● Data extracts

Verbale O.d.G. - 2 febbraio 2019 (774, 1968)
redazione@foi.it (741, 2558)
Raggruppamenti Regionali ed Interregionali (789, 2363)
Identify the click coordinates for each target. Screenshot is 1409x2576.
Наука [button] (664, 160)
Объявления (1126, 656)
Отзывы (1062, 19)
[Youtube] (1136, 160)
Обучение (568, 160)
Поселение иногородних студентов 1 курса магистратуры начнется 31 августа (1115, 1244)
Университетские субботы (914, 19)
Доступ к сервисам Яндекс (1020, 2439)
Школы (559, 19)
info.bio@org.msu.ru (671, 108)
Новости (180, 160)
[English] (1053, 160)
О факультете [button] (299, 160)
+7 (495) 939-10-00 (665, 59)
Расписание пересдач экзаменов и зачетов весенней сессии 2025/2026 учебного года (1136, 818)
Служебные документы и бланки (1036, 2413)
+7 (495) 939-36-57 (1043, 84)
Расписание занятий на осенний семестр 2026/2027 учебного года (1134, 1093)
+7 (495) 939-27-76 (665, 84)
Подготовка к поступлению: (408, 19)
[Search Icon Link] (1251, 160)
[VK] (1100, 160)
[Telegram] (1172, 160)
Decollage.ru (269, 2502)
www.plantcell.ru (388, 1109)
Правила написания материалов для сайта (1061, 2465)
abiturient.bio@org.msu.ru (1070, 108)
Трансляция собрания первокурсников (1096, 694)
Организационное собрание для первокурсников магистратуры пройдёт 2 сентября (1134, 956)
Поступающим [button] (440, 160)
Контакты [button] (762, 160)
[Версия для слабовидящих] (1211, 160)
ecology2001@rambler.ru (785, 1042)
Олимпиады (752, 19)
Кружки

● About this task
Some of the data mentions "года". Copy every line where it does.

● Result of the exercise
Расписание пересдач экзаменов и зачетов весенней сессии 2025/2026 учебного года (1136, 818)
Расписание занятий на осенний семестр 2026/2027 учебного года (1134, 1093)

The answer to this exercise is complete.